*DATA TO USE*
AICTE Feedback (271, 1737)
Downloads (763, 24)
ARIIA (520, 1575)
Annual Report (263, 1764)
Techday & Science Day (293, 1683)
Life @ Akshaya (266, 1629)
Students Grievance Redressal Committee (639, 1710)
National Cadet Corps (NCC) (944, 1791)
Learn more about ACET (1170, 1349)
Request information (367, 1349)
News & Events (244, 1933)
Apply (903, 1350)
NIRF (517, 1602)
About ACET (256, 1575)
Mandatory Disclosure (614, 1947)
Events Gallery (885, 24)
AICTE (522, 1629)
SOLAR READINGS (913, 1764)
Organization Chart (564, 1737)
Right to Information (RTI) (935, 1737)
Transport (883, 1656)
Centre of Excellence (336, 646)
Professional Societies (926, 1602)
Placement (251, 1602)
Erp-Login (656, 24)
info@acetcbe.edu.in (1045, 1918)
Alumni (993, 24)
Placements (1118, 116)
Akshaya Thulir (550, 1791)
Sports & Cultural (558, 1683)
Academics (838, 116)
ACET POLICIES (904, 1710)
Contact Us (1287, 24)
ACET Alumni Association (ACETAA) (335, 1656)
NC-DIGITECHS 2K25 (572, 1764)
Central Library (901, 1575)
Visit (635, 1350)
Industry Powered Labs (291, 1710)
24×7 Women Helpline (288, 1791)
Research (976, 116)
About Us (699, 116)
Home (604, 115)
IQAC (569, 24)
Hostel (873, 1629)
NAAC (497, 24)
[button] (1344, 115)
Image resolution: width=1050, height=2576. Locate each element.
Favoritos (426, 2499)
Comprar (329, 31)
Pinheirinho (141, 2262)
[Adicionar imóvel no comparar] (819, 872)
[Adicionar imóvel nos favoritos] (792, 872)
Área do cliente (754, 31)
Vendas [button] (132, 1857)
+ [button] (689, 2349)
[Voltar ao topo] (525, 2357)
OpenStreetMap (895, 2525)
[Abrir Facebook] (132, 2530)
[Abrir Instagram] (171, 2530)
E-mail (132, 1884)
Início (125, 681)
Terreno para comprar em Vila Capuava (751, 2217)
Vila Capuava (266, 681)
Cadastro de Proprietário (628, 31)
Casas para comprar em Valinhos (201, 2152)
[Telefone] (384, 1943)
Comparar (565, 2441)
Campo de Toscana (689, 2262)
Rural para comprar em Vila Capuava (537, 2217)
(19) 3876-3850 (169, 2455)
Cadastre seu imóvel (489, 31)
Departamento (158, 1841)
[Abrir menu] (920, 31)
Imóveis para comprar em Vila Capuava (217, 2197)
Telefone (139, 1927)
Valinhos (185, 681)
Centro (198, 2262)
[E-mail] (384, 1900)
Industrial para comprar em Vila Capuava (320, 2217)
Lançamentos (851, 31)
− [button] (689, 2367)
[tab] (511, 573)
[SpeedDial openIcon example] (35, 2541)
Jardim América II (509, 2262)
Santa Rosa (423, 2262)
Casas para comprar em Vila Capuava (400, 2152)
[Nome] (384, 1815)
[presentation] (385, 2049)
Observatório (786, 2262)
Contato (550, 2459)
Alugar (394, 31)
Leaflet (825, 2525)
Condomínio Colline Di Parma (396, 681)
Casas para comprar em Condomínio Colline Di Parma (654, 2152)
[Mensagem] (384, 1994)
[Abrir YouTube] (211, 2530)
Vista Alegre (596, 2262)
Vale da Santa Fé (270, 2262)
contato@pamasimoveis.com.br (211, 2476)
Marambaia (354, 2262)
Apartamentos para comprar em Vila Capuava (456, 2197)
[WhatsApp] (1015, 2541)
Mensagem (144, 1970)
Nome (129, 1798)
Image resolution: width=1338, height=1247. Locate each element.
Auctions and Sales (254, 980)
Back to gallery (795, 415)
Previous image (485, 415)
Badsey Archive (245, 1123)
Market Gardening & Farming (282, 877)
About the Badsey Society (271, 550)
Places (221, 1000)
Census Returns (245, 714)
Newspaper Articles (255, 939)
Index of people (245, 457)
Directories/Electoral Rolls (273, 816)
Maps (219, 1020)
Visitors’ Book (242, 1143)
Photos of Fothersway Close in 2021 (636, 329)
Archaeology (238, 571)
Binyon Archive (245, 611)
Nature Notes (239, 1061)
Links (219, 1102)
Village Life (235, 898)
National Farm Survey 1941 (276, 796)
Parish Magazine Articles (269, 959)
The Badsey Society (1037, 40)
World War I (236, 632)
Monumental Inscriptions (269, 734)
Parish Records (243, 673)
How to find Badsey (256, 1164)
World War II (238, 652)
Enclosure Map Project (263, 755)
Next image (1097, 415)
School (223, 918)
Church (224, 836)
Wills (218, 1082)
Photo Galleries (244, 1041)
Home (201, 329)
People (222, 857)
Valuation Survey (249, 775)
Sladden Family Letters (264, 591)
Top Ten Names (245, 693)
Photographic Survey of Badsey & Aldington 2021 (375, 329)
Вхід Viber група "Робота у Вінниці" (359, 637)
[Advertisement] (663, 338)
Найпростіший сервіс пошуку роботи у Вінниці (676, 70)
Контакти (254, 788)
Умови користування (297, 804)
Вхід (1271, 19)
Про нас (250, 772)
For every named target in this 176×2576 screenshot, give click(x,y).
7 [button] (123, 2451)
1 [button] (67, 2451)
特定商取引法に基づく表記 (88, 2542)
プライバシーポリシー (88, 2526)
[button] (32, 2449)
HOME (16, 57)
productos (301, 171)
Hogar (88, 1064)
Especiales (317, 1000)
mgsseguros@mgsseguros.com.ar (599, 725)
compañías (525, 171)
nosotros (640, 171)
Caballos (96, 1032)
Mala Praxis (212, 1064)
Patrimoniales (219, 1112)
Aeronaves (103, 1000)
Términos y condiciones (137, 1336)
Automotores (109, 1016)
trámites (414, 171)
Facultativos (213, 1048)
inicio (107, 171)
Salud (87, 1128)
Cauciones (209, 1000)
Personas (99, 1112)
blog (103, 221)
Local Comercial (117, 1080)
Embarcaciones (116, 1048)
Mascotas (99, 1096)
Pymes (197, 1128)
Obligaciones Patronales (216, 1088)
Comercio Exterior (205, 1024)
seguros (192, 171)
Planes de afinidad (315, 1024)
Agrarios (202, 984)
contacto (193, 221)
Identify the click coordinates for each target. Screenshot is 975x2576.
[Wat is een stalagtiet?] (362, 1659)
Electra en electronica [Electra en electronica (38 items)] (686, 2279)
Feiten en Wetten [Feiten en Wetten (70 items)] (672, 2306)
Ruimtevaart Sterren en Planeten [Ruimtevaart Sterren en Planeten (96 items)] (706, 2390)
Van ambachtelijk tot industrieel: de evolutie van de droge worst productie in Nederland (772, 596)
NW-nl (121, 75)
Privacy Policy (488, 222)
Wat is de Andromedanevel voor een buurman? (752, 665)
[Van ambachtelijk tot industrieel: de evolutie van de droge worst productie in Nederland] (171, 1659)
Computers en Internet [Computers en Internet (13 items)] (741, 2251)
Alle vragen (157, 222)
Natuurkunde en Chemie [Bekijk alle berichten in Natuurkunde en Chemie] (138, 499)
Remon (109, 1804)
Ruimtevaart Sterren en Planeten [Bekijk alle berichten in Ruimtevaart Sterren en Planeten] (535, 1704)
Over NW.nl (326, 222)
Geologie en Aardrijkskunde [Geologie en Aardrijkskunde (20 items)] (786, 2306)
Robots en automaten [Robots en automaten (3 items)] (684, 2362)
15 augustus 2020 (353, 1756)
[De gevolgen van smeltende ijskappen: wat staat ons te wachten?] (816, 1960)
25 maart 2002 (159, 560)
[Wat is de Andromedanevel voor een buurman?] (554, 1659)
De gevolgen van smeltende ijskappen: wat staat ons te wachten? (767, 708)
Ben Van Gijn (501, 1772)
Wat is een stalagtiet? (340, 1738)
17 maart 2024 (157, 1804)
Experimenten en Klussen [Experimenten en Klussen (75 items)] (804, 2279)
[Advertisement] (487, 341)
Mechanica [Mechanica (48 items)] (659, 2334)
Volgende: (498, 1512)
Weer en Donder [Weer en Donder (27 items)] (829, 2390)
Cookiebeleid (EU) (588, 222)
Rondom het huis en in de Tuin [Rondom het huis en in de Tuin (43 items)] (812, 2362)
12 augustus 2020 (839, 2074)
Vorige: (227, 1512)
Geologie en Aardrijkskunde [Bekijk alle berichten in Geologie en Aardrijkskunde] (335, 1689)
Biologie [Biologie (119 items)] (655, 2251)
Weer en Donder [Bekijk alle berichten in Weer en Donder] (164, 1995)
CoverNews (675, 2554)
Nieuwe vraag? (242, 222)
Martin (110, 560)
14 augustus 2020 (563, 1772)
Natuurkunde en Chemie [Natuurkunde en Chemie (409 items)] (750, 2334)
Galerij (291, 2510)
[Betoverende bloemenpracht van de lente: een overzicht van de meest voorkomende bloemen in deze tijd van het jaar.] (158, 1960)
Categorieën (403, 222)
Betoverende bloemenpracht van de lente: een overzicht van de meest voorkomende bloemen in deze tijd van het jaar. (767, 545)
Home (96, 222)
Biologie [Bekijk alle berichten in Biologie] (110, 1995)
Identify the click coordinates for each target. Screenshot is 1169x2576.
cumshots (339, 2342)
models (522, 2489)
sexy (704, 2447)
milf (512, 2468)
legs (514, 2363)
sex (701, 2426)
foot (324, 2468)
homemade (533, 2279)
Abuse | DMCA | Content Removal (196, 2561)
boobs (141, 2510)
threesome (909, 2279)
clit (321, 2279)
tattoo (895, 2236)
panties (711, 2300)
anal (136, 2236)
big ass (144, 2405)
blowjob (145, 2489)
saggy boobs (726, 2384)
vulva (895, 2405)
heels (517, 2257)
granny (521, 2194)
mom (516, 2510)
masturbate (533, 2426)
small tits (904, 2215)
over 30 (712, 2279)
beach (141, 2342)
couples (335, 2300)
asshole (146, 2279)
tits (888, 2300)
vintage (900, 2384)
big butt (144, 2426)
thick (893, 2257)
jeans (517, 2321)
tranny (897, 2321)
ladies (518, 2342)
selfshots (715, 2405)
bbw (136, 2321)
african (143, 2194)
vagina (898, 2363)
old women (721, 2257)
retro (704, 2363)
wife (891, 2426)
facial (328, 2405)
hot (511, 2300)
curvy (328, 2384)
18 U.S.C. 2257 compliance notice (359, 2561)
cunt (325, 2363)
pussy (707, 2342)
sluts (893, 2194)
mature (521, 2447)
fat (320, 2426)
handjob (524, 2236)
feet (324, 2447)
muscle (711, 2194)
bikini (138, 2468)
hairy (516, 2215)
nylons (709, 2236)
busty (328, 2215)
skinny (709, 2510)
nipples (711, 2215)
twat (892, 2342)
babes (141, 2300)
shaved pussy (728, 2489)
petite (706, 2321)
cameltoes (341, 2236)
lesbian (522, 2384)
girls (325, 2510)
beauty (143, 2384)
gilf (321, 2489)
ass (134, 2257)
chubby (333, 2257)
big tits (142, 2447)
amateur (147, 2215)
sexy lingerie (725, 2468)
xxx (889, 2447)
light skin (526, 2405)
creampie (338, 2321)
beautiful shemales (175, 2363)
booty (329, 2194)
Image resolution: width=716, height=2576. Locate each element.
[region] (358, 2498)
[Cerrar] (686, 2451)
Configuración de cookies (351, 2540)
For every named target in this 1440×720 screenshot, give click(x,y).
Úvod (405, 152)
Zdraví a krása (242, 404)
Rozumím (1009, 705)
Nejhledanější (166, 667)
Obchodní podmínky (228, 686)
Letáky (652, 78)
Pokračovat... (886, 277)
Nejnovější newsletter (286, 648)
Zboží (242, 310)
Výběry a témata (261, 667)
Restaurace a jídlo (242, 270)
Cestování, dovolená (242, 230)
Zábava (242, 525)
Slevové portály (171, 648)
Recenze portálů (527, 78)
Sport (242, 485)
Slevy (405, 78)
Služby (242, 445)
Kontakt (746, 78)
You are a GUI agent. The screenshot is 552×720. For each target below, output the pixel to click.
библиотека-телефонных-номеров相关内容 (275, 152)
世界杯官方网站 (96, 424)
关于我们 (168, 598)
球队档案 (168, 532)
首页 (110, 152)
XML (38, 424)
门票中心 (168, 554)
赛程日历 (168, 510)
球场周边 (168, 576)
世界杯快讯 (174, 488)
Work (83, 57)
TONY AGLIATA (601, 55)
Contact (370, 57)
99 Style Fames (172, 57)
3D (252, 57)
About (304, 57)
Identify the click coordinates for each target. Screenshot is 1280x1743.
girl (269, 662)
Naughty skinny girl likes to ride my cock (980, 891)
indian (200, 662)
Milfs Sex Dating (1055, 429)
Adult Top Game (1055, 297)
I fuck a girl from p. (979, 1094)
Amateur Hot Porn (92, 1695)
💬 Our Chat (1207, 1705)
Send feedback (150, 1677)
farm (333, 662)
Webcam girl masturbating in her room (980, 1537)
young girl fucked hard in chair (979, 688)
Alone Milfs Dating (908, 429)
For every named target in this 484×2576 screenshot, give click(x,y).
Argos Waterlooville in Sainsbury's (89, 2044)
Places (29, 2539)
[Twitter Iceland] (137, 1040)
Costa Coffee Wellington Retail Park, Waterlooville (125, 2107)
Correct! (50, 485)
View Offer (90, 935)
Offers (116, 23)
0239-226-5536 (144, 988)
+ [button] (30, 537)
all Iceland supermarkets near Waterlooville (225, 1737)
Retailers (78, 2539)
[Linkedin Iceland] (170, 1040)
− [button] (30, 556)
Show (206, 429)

*WHAT THE EXERCISE ASKS*
Starting with the line that contains "Vale da Santa Fé (270, 2262)" and going on through the line that contains "Previous image (485, 415)", repeat those rows with "Mensagem" switched to "Recado" and everything else left as it is.

*SOLUTION TO THIS PROBLEM*
Vale da Santa Fé (270, 2262)
contato@pamasimoveis.com.br (211, 2476)
Marambaia (354, 2262)
Apartamentos para comprar em Vila Capuava (456, 2197)
[WhatsApp] (1015, 2541)
Recado (144, 1970)
Nome (129, 1798)
Image resolution: width=1338, height=1247. Locate each element.
Auctions and Sales (254, 980)
Back to gallery (795, 415)
Previous image (485, 415)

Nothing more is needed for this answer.